Творчество выдающегося китайского романиста наших дней Мо Яня (род. 1955) — новое, оригинальное слово в бесконечном полилоге, именуемом мировой литературой. Знакомя европейского читателя с богатейшей и во многом заповедной культурой Китая, Мо Янь одновременно разрушает стереотипы о ней. Следование традиции классического китайского романа оборачивается причудливым сплавом эпоса, волшебной сказки, вымысла и реальности, новаторским сочетанием смелой, а порой и пугающей, реалистической образности и тончайшего лиризма.

Роман «Устал рождаться и умирать», неоднократно признававшийся лучшим произведением писателя, был удостоен премии Ньюмена по китайской литературе. Мо Янь рекомендует в первую очередь эту книгу для знакомства со своим творчеством: в ней затронуты основные вопросы китайской истории и действительности, задействованы многие сюрреалистические приёмы и достигнута максимальная свобода письма, когда автор излагает свои идеи «от сердца». Написанный за сорок три (!) дня, роман, по собственному признанию Мо Яня, существовал в его сознании в течение многих десятилетий.


Глава из книги:

Дяо Сяосань из зависти разбирает загон. Хитроумный план Цзиньлуна позволяет пережить суровую зиму

Зима тысяча девятьсот семьдесят второго года стала для свиней фермы настоящим испытанием. После оперативного совещания по свиноводству уезд выделил большой производственной бригаде премию в размере двадцать тысяч цзиней фуражного зерна. Но это осталось лишь цифрами на бумаге. В конце концов под нажимом ревкома коммуны эту поставку поручили заведующему зерновым складом коммуны по фамилии Цзинь. Он обожал крысиное мясо, и его прозвали Золотая Крыса. Эта «крыса» и подсунула нам на ферму пролежавшие много лет по углам остатки плесневелой смеси батата и гаоляна, да ещё далеко не в полном объёме. В этот заплесневелый корм было подмешано ещё не меньше тонны крысиного дерьма, отчего над свинофермой всю зиму висело целое облако необычайно сильной вони. Да, до и после оперативного совещания по свиноводству мы вкусно ели и пили и какое-то время жили как загнивающие помещики и капиталисты. Но теперь, всего через месяц после его завершения, зерновой склад большой производственной бригады оказался в бедственном положении, становилось всё холоднее, и романтичный белый снег, похоже, нёс с собой пробирающие до костей морозы. Предстояло жить в голоде и холоде.

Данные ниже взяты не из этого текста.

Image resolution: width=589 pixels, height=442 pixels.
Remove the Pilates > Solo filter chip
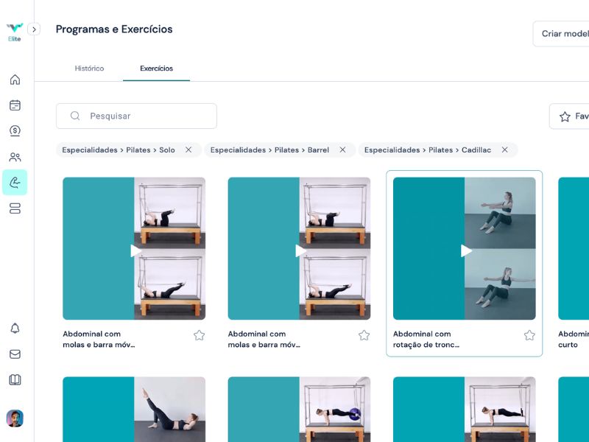(188, 150)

Снега той зимой навалило очень много — это я не сгущаю краски, так было на самом деле. Существуют записи в уездном бюро погоды, об этом писала уездная газета, об этом упоминается даже в рассказе Мо Яня «Записки о свиноводстве».

Сбивать людей с толку Мо Янь любил сызмальства; его рассказы, где он ещё больше смешивает правду и выдумки, напрочь отвергать нельзя, но и полностью верить написанному тоже. Время и место в «Записках» указано верно, про снега вокруг тоже, а вот по количеству голов свиней и их происхождению есть расхождения. Все знают, что они из Имэншани, а у него — из Уляньшани. Их было тысяча пятьдесят семь, а он даёт девятьсот с лишним. Но ведь речь идёт о написанном сочинителем в своих произведениях, всё это мелочи, и нет нужды принимать их всерьёз.

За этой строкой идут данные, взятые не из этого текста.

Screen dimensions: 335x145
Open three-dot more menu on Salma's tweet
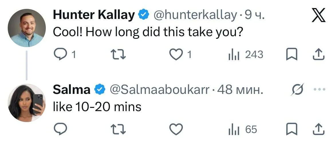point(320,89)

В глубине души я испытывал презрение к орде имэншаньских, и мне было стыдно, что я тоже свинья. Но в конечном счёте я с ними одного племени, как говорится, «заяц умер, лис горюет — свой по своему тоскует». Когда имэншаньские стали дохнуть одна за другой, обстановка на ферме стала печальной. Чтобы сберечь силы и уменьшить отдачу тепла, я в те дни сократил число ночных вылазок. Рассыпавшиеся от длительного использования листья и стёршееся в порошок сено я передвинул передними ногами в угол стены, оставив на земле дорожки следов, похожие на тщательно выписанный рисунок. Потом улёгся в центр этой кучи трухи из сена и листьев, положил голову на передние ноги и стал смотреть на падающий снег, вдыхая холодный свежий воздух, какой бывает во время снегопада. Душу волна за волной охватывала печаль. По правде говоря, я свинья не очень сентиментальная, по характеру больше склонен к безудержному веселью или готов драться за что-то. А вот мелкобуржуазного скулежа во мне нет как нет.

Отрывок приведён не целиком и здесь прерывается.